Source data

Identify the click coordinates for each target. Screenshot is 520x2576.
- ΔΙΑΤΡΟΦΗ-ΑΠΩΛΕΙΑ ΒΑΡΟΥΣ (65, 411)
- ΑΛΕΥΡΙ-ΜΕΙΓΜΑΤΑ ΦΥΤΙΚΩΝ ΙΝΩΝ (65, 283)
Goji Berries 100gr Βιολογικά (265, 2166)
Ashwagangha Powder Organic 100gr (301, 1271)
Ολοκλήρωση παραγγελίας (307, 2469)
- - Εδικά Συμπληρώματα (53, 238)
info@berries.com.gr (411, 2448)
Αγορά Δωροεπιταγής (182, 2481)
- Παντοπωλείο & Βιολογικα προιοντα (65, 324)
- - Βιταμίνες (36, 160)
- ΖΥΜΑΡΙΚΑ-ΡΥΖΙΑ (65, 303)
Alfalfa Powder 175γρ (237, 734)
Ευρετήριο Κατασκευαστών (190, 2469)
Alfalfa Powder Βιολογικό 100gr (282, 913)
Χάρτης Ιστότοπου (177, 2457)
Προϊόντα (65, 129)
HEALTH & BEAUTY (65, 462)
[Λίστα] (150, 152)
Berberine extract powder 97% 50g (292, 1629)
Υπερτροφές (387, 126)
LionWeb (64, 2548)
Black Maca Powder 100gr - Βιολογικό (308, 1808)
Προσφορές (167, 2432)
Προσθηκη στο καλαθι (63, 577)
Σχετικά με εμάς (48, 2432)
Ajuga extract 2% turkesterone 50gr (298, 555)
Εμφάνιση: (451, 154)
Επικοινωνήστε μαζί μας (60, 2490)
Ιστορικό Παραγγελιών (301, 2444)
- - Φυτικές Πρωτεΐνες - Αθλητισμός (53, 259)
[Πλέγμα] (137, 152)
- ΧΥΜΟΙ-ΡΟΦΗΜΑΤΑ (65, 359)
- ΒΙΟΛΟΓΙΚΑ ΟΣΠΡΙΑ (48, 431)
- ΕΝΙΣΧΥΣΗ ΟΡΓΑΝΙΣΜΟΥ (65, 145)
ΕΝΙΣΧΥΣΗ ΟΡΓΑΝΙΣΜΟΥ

Aim of the exercise
Everything in the listing must be reproduced exactly; please include every line.

Answer to the exercise
Identify the click coordinates for each target. Screenshot is 520x2576.
- ΔΙΑΤΡΟΦΗ-ΑΠΩΛΕΙΑ ΒΑΡΟΥΣ (65, 411)
- ΑΛΕΥΡΙ-ΜΕΙΓΜΑΤΑ ΦΥΤΙΚΩΝ ΙΝΩΝ (65, 283)
Goji Berries 100gr Βιολογικά (265, 2166)
Ashwagangha Powder Organic 100gr (301, 1271)
Ολοκλήρωση παραγγελίας (307, 2469)
- - Εδικά Συμπληρώματα (53, 238)
info@berries.com.gr (411, 2448)
Αγορά Δωροεπιταγής (182, 2481)
- Παντοπωλείο & Βιολογικα προιοντα (65, 324)
- - Βιταμίνες (36, 160)
- ΖΥΜΑΡΙΚΑ-ΡΥΖΙΑ (65, 303)
Alfalfa Powder 175γρ (237, 734)
Ευρετήριο Κατασκευαστών (190, 2469)
Alfalfa Powder Βιολογικό 100gr (282, 913)
Χάρτης Ιστότοπου (177, 2457)
Προϊόντα (65, 129)
HEALTH & BEAUTY (65, 462)
[Λίστα] (150, 152)
Berberine extract powder 97% 50g (292, 1629)
Υπερτροφές (387, 126)
LionWeb (64, 2548)
Black Maca Powder 100gr - Βιολογικό (308, 1808)
Προσφορές (167, 2432)
Προσθηκη στο καλαθι (63, 577)
Σχετικά με εμάς (48, 2432)
Ajuga extract 2% turkesterone 50gr (298, 555)
Εμφάνιση: (451, 154)
Επικοινωνήστε μαζί μας (60, 2490)
Ιστορικό Παραγγελιών (301, 2444)
- - Φυτικές Πρωτεΐνες - Αθλητισμός (53, 259)
[Πλέγμα] (137, 152)
- ΧΥΜΟΙ-ΡΟΦΗΜΑΤΑ (65, 359)
- ΒΙΟΛΟΓΙΚΑ ΟΣΠΡΙΑ (48, 431)
- ΕΝΙΣΧΥΣΗ ΟΡΓΑΝΙΣΜΟΥ (65, 145)
ΕΝΙΣΧΥΣΗ ΟΡΓΑΝΙΣΜΟΥ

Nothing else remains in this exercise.